Here, in the quantitative analysis, around 17 percent astrocytes are observed as compared to 83 percent neurons. The nuclei have been stained with Hoechst 33258. After seven days, spontaneously formed multiple neurospheres in the high-density neurons are observed.
Around eighth to tenth day of culture, in the high-density plated neurons, the neurospheres starts to form large projections and bridges consisting of radial glial-like extensions. The black arrows indicate the bridge between two newly formed neurospheres. Alive and dead cell assay have been performed on the neurospheres for 15 days.
In dense Calcein AM staining, with absolutely no propidium iodide staining, indicates almost 100 percent viability of the neurospheres in culture. The line graph here indicates an expansion in the size of the neurospheres with the passage of number of days. This overly stained image of neurosphere indicates a rich population of neural progenitor cells through increased expression of NPC markers Nestin and Tuj 1.
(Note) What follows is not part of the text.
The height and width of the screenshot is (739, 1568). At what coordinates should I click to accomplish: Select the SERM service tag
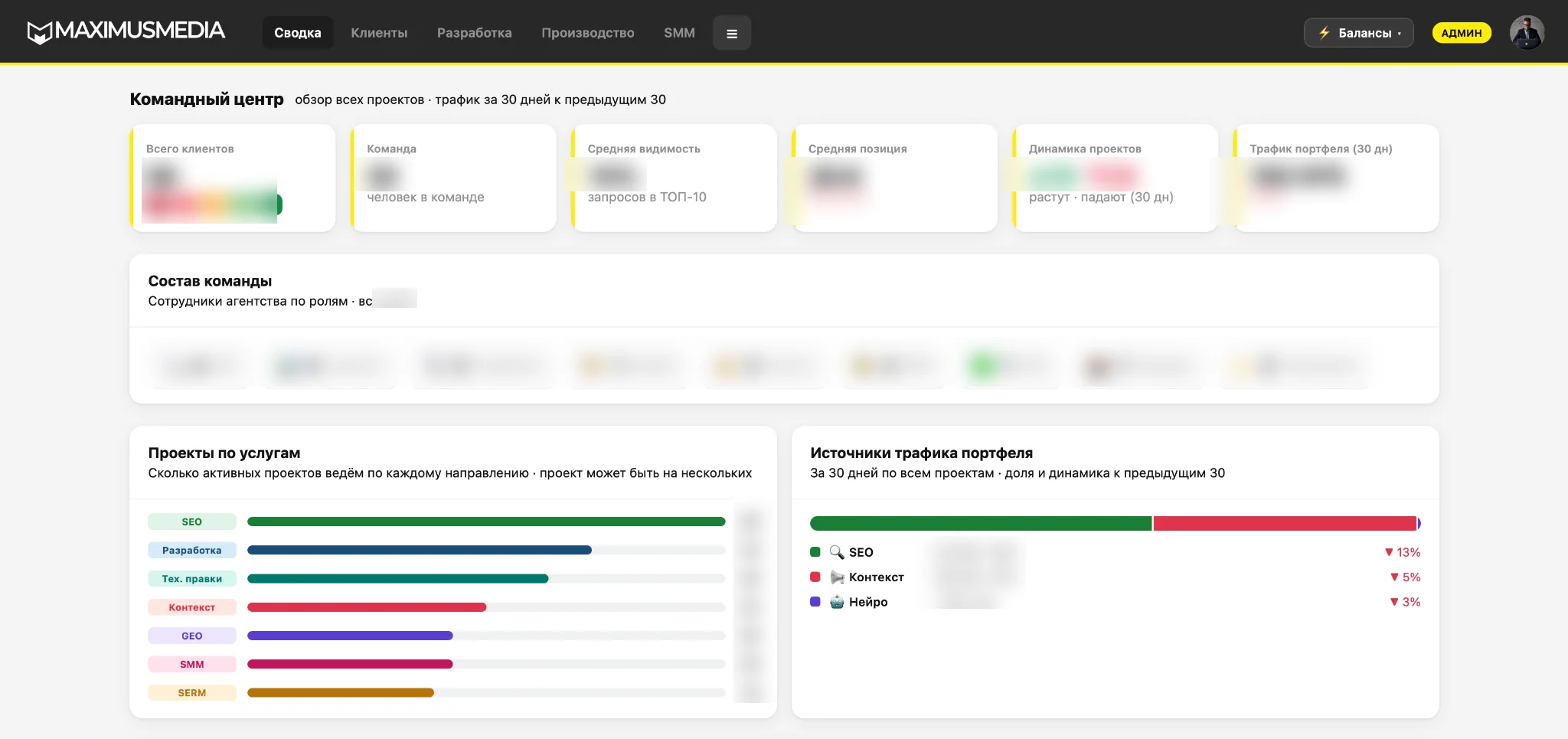(192, 693)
The neurospheres here show high amounts of astrocytes marked by the strong expression of GFAP, accompanied by an even higher expression of neuronal marker Tuj 1. The nuclei have been stained with Hoechst 33258. So I think our protocol is quite exciting and interesting, considering the fact that from a single strategy we are able to get two platforms:one 2-D and one 3-D.
And this will be a great platform for screening different neurotherapeutic tracks. So I guess it's really really useful to all neuroscientists. Also another important aspect is that the neurospheres we opt in are extremely rich in neural progenitor cells, the NPCs.
And they can be used to differentiate them into neurons and non-neuronal lineages. So, I feel if, really, people can master this technique by taking help from this video, it will be really really useful for everyone. Thank you.